JLL has upwardly revised its full-year transaction forecast for global real estate from $650 bn (€477 bn) to $700 bn (€514 bn) for full-year 2014 due largely to increasing allocations from traditional sources of institutional capital.
JLL has upwardly revised its full-year transaction forecast for global real estate from $650 bn (€477 bn) to $700 bn (€514 bn) for full-year 2014 due largely to increasing allocations from traditional sources of institutional capital.
Global direct commercial real estate transactions reached $294 bn (€216 bn) in the first six months of 2014, up 27% over the same period last year, according to JLL's preliminary figures.
Due to the stronger-than-expected performance in both the Americas and Europe, as well as the steady volumes in Asia Pacific, JLL is revising its earlier full-year transaction volume forecast from $650 bn to $700 bn.
'Global commercial property investment markets continue to perform well, spurred on by improving economic data and occupational fundamentals,' said Arthur de Haast, lead director International Capital Group at JLL. 'While we are approaching transactional levels last seen in 2006, the nature of this cycle is very different. The return of fully functioning debt markets over the last 12-18 months has certainly played a part in improving investor sentiment, but the real driver of these increases in transactional volumes is more and more equity targeting direct commercial real estate.'
The greatest growth in global transactional volumes is in the Americas, where volumes have surged by 43% in the first half of 2014 compared to last year.
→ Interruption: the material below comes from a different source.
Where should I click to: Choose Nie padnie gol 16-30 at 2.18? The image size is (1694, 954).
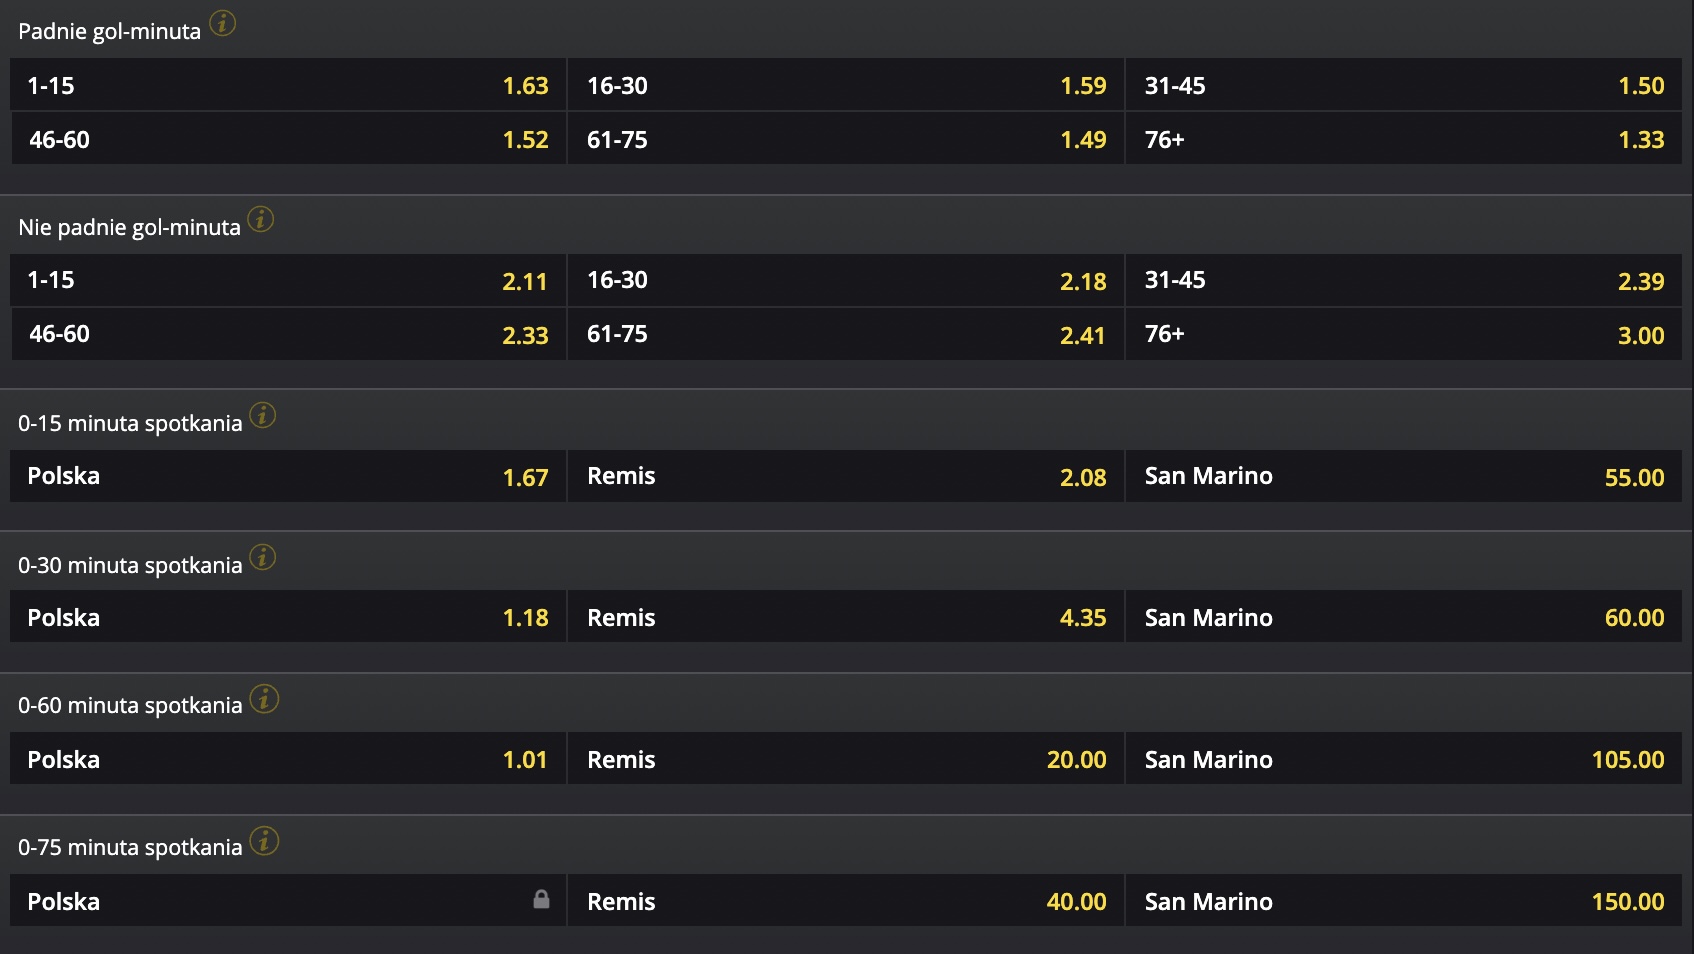pos(846,280)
The US continues to be the catalyst, but this quarter it was joined by Mexico and Brazil where industrial and retail portfolio transactions have pushed H1 volumes already well above 2013’s full-year totals for both countries.
EUROPE
European volumes are not far behind in terms of growth with transactions in the first half 34% higher than last year, while Q2 2014 turned in a total volume that was 50% higher than a year ago. An increase in transactional volumes across the region is supporting growth in the core markets. Investment volumes in Southern Europe, the Benelux and Central and Eastern Europe are all more than 50% higher than in the first half of 2013. The growth in transactions is broad-based, with the core markets of the UK, France and Germany also 30% higher over the first half of 2013.
'New sources of capital from emerging economies have grabbed many of the headlines in the last few years. But what is really pushing transactional markets higher currently is the increasing allocations towards direct real estate from the traditional sources of capital; pension funds, endowment capital, private equity, combining in many instances with the new sources to acquire assets,' said David Green-Morgan, Global Capital Markets research director at JLL.